May 8th, 2011
Econintersect: An article by Kim Geiger, Tom Hamburger and Doug Smith in the Los Angeles Times discusses a number of specific mine safety violation stories that continue following the 2010 explosion at the Upper Big Branch mine in West Virginia, even after President Obama indicated at the memorial service for the 29 miners killed that we should not let that tragedy be repeated. Apparently there has been a bipartisan decision not to work toward that end.
Legislation that would have forced mines with outstanding uncorrected safety violations to close and would have provided protection for safety hazards whistle blowers was defeated in Congress last year.

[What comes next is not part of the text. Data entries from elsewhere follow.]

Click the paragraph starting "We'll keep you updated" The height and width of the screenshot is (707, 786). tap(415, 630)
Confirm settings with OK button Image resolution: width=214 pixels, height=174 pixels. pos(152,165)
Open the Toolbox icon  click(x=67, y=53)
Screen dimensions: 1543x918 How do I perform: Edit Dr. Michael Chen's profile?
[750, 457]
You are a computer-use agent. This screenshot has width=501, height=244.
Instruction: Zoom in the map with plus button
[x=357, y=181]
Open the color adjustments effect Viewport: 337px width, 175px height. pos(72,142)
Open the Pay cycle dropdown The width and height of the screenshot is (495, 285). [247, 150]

And data indicates that money spent by the mining industry in Congress may have been a deciding factor. Follow up:
From the LA Times:
Industry lobbying against the bill was intense. The National Mining Association alone reported spending $3.2 million on lobbying last year, a portion of it to oppose Miller's bill. That effort was joined by hundreds of other companies and trade associations including the U.S. Chamber of Commerce.

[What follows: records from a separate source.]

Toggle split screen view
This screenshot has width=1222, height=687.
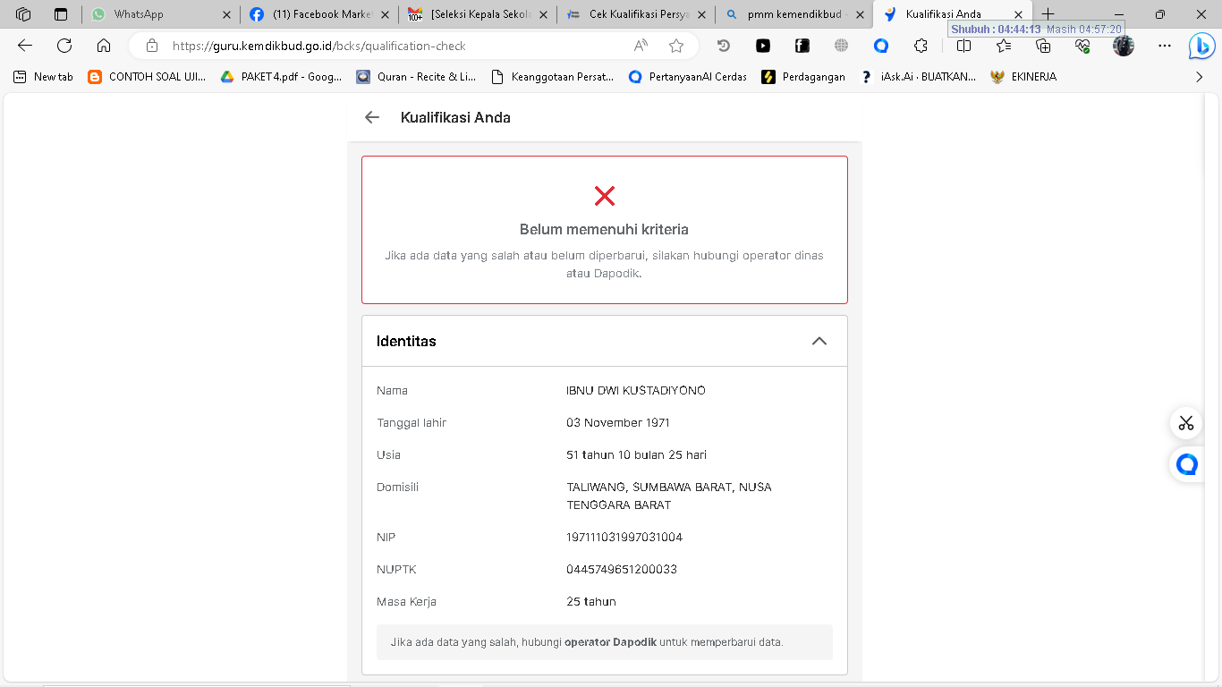[963, 46]
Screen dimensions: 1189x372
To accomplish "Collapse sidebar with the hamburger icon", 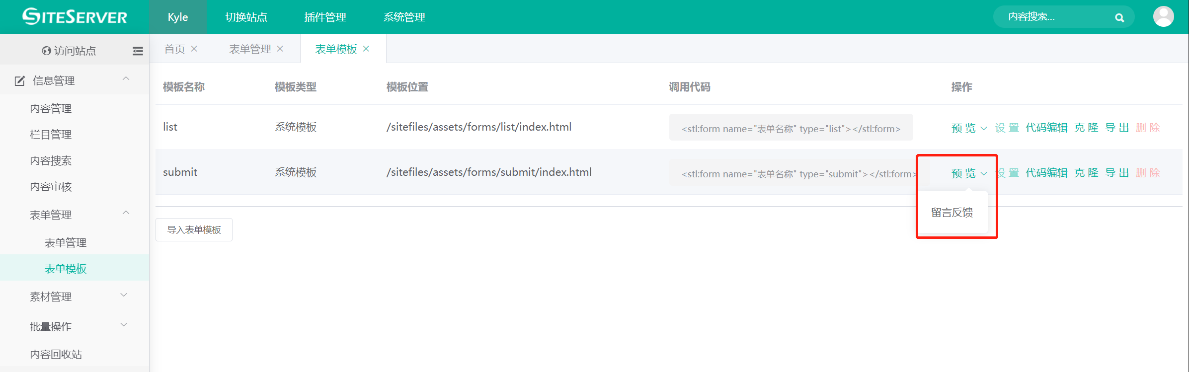I will click(x=138, y=51).
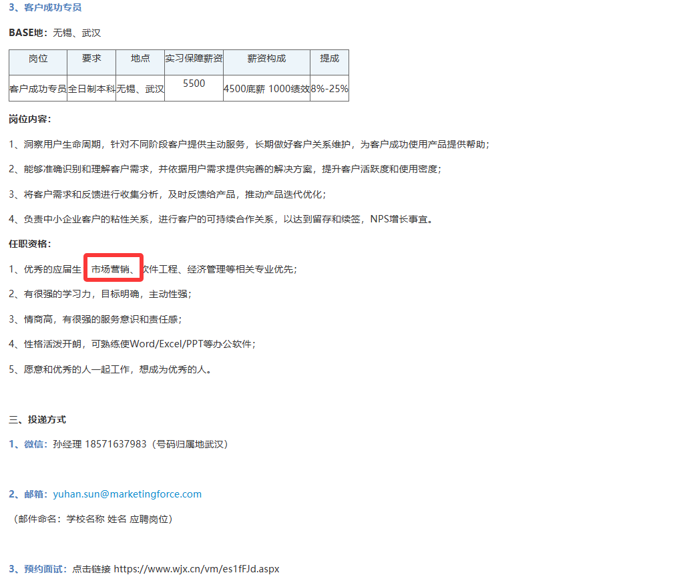This screenshot has height=579, width=677.
Task: Click the 地点 column header
Action: tap(140, 59)
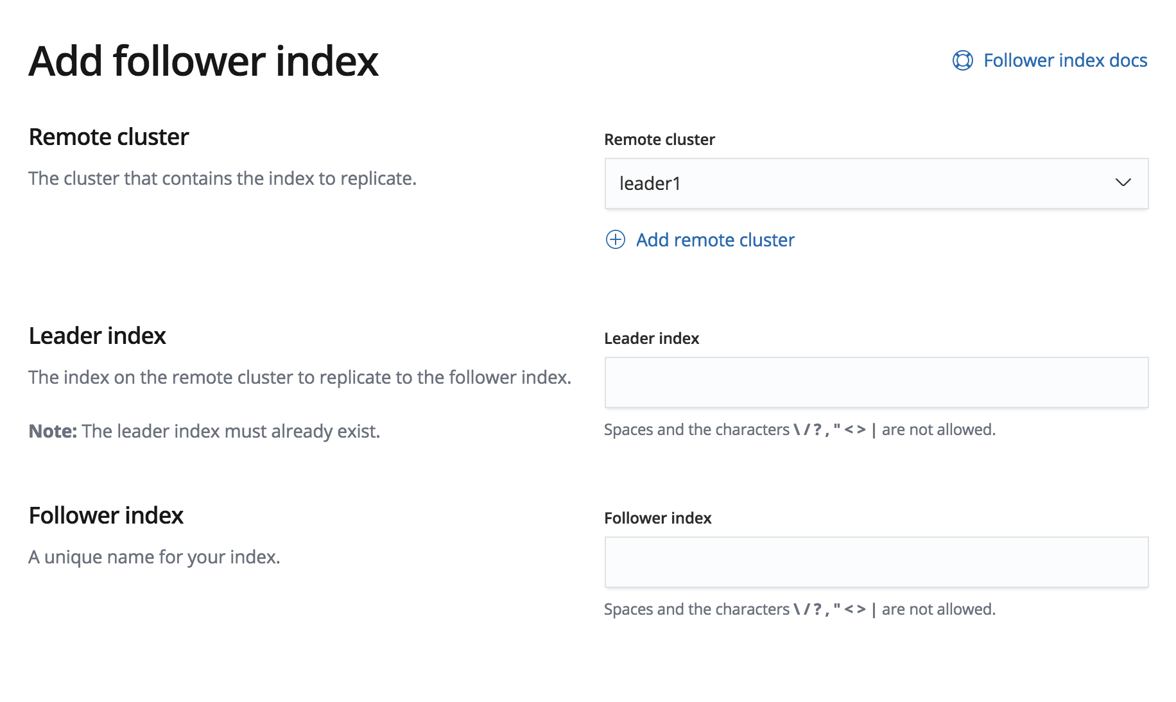The width and height of the screenshot is (1176, 702).
Task: Click the leader1 selected value
Action: click(x=650, y=184)
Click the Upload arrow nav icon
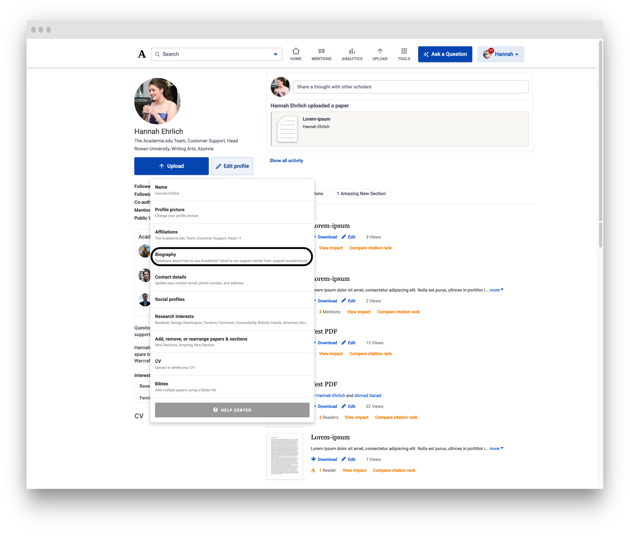This screenshot has width=630, height=536. click(x=380, y=51)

Overall, the mining industry made $6.4 million in political donations in the 2010 cycle, according to data provided by the nonpartisan Center for Responsive Politics, which developed a detailed history of mining industry lobbying and campaign expenditures in collaboration with the Los Angeles Times.
The industry coalition targeted vulnerable moderate Democrats in swing districts, warning them that the legislation could cost jobs.

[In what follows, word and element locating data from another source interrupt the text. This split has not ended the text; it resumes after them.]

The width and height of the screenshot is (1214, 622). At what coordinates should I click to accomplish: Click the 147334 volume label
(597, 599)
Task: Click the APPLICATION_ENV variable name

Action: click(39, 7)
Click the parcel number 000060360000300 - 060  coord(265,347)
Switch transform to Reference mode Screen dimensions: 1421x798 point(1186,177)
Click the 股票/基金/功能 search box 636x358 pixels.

Graphics from Khang Nguyen, Los Angeles Times give the numbers associated with the votes to defeat the proposed mine safety legislation.
It appears that the mining industry accelerated political money action significantly until the proposed legislation was defeated.
There is an old saying: "Money talks." In this case the "talking" certainly favored the mining industry over the miners. While proving cause and effect is more difficult, there certainly is no problem showing the correlation: Congressmen getting money from the industry tend to vote for the industry by a wide margin.